------ Provided records ------

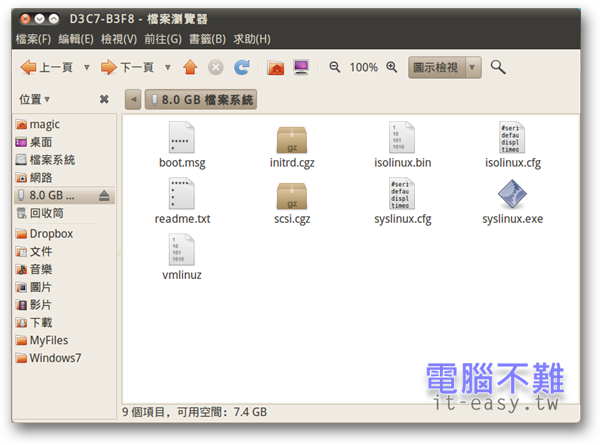This screenshot has width=600, height=445.
Task: Open the search magnifier icon
Action: (x=498, y=67)
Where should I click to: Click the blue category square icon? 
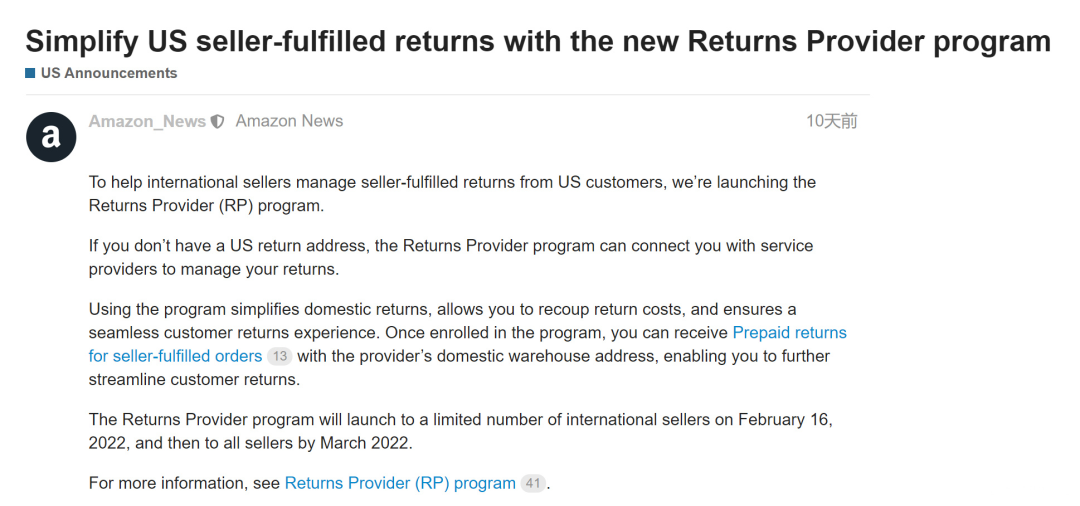tap(30, 73)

------

Exercise prompt :: Exactly the lines from the line that contains "Where should I" through the last line above, and no other lines, must be output, with pictures excluded.

Your solution ::
Where should I click to: Click the blue category square icon? 
tap(30, 73)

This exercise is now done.